Exercise requirements:
Using the data below, copy each line that includes the word "width".

Dataset items
▽

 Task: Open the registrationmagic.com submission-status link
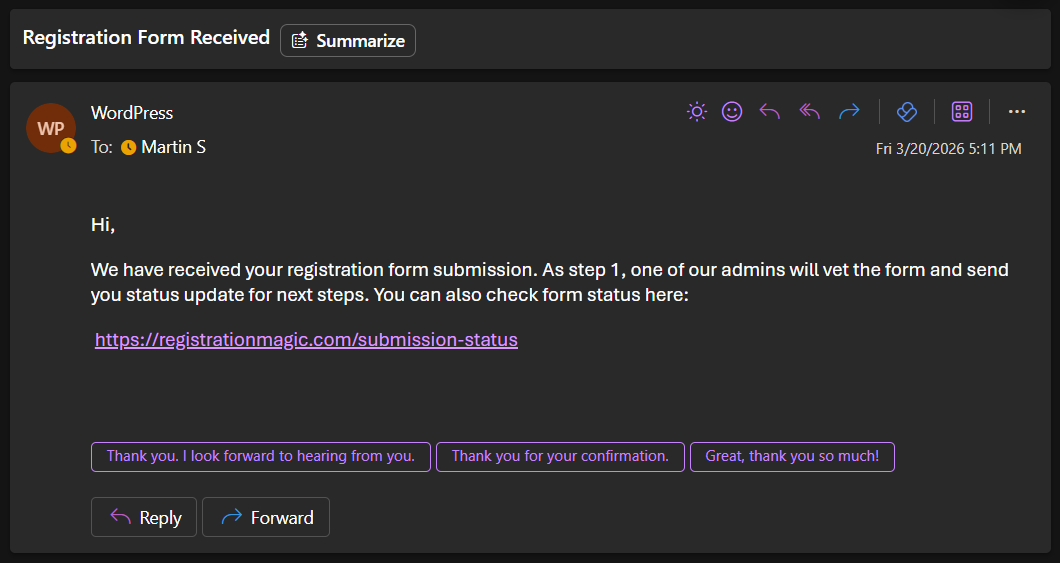[306, 340]
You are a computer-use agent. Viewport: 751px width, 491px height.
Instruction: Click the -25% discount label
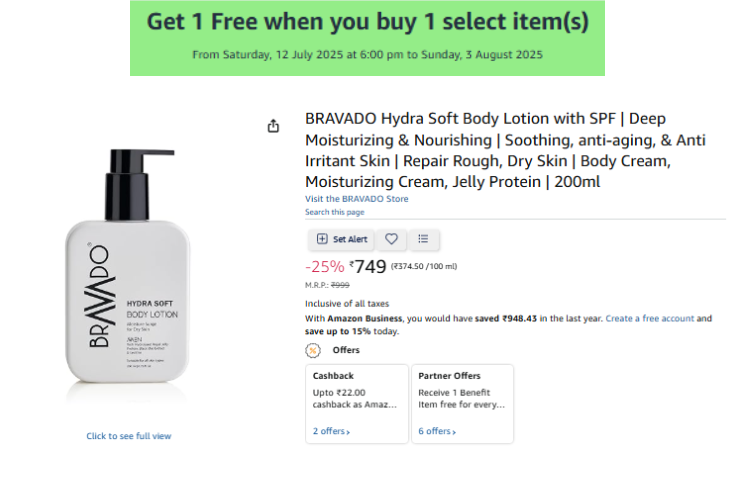coord(324,267)
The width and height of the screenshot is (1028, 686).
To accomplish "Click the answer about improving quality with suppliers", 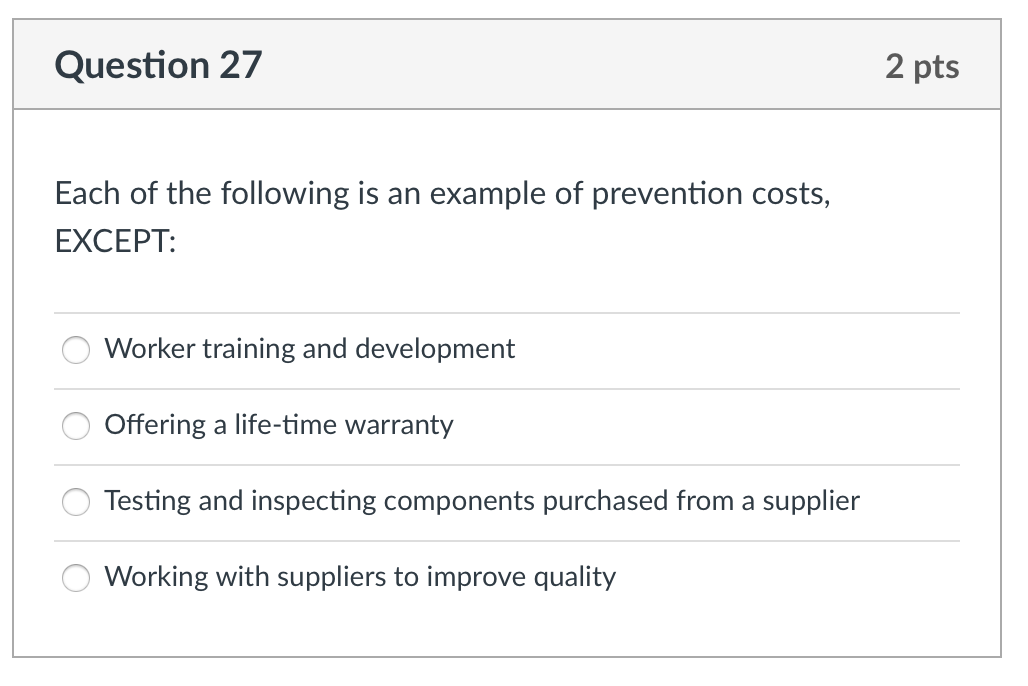I will click(x=359, y=577).
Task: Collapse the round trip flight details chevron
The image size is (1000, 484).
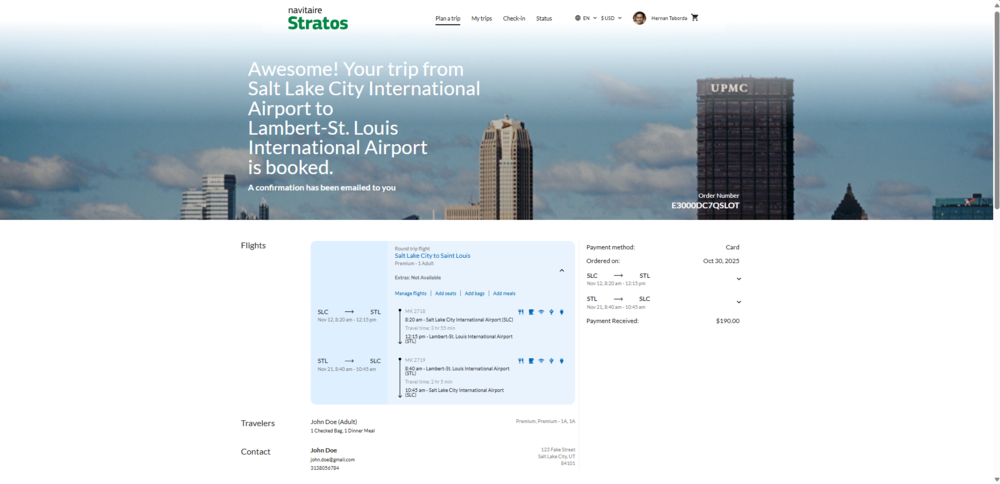Action: click(x=561, y=271)
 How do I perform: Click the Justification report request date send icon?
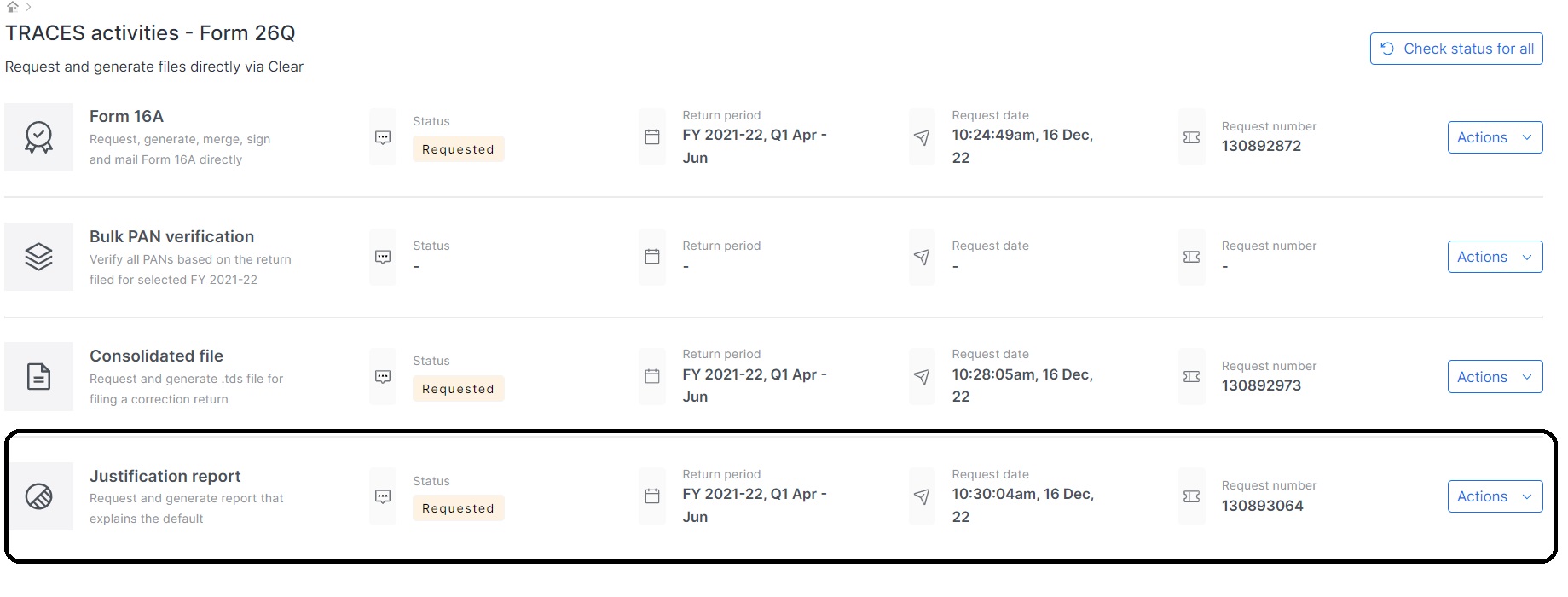tap(922, 496)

△

Response:
You are a computer-use agent. Viewport: 751px width, 491px height.
The width and height of the screenshot is (1028, 686).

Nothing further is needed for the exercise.